Я не могу назвать ни одно конкретное место своим домом. Возможно, потому что это слово незаметно для меня утратило свое значение. Я сомневаюсь, что особняк родителей с двухметровым забором по периметру сейчас вызвал бы во мне какие-то трогательные воспоминания. Мне никогда не хотелось в него вернуться, пройтись по комнатам, рассмотреть фотографии на каминной полке, дотронуться ладонью до мебели, перебрать вещи, принадлежавшие когда-то отцу с матерью. Возможно, потому что вещи в нашем доме всегда оставались безликими. Они не несли в себе никакой информации. Никаких воспоминаний. Никаких образов. Если фотографии, то на приемах, фуршетах, встречах. Официальные, с официальными улыбками, официальными взглядами. Практически одинаковые. Повторяющиеся из года в год. Если мебель, то антикварная, до которой нельзя дотронуться, чтобы не получить недовольный оклик. Если ужин, то в строго определенное время. Ничего личного. Одна дисциплина. Так это у нас называлось.
Родителей у меня, будто не было. То есть, в теории они, конечно, были. Правда, в роли суровых преподавателей. А то и вообще, отсутствующих персонажей. Когда-то я считала это нормальным детством. Годы, проведенные в обществе постоянно сменяющихся нянь. Ничем непримечательные годы.
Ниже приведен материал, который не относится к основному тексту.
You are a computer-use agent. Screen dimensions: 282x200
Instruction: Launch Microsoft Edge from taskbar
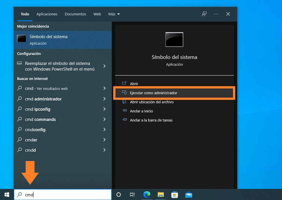coord(147,195)
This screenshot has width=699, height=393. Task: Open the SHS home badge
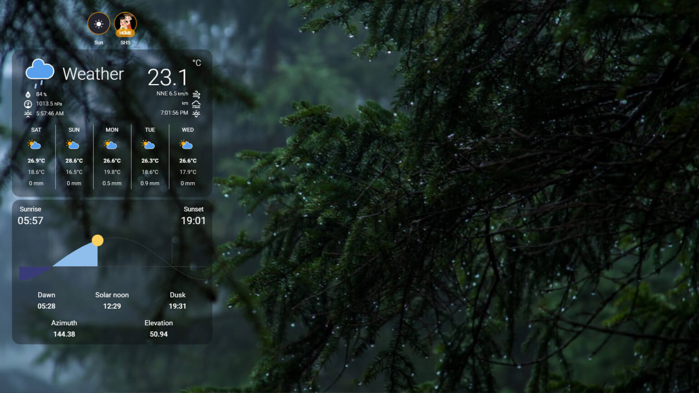[x=125, y=24]
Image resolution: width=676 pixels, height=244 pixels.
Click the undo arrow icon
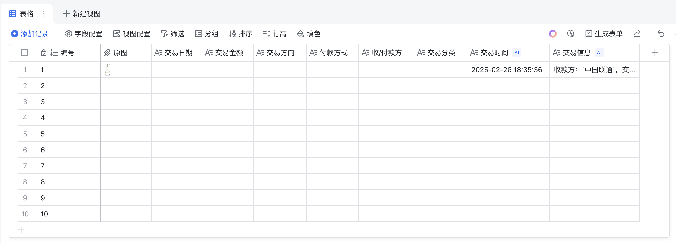tap(661, 34)
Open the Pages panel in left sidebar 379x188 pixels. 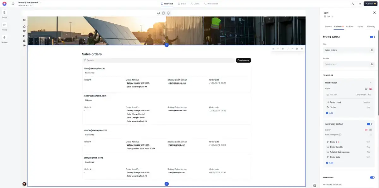(4, 13)
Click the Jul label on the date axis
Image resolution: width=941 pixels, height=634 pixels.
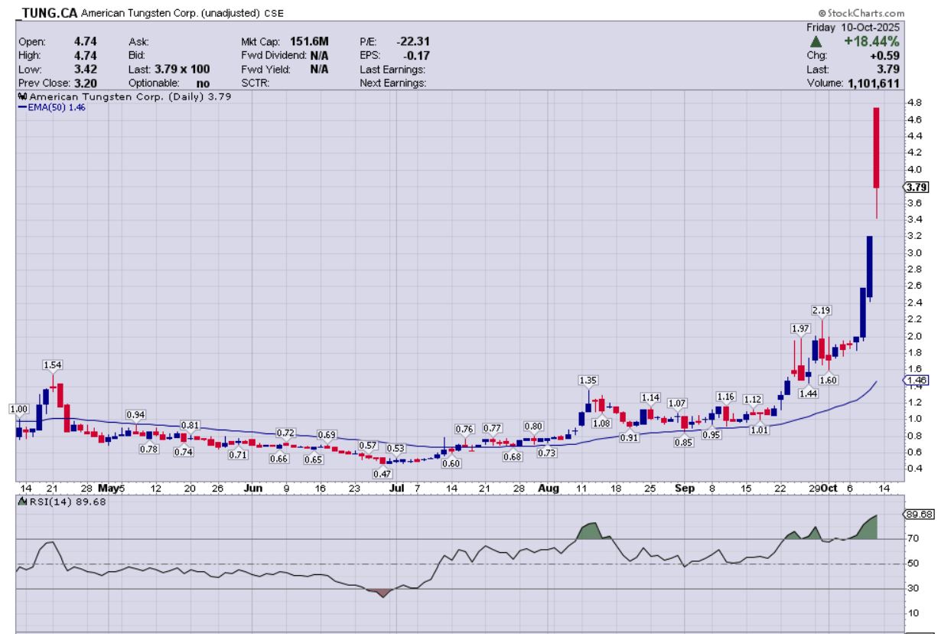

Когда Вика рассказывает о своем детстве, она всегда, прежде всего, вспоминает отца.
Вот он возвращается с работы, подхватывает ее на руки, целует в розовую щеку и кружит по комнате. Она смеется, обнимает тонкими ручками его широкие плечи, и снова заливается звонким смехом. Эти воспоминания прочно засели у нее в голове. Именно эти моменты, безграничного счастья, не омраченного суровой действительностью. Даже став взрослой, Вика хорошо помнит крепкие отцовские руки, сжимающие ее хрупкое тельце, ощущение безопасности и умиротворения, олицетворенное только с ним.
Для меня слышать такое, дико.
Для Алины невероятно. Алине, воспитаннице детского дома, меньше всего близки понятия «отец» и «мать». В чем-то мы с ней похожи. Только в это никто не верит.
Я возвращаюсь рано утром, и на пороге меня встречает заспанная Алина. Она похожа на ангела, потрепанного ангела-хранителя, повидавшего в своей жизни столько, что уже ничего в упор не видит. На ее лице не отражается ни удивление, ни радость, но в любой момент она готова изобразить и то и другое. По команде. По щелчку. По мановению волшебной палочки. Алина прекрасно контролирует свои эмоции.
Мы стоим напротив друг друга и красноречиво молчим. Пока она, наконец, не произносит:
– Вид у тебя неважный. Я приготовлю кофе.
Наверное, я проделывала весь этот путь только ради этих слов. И кофе. Спасибо, Алина, за то, что не лезешь в душу.
Она не задает никаких вопросов. Ни одного. Варит кофе, разливает его по маленьким чашкам, добавляет сахар и сливки. Ставит поднос на столик и присаживается рядом со мной на диван. Все это в полной тишине.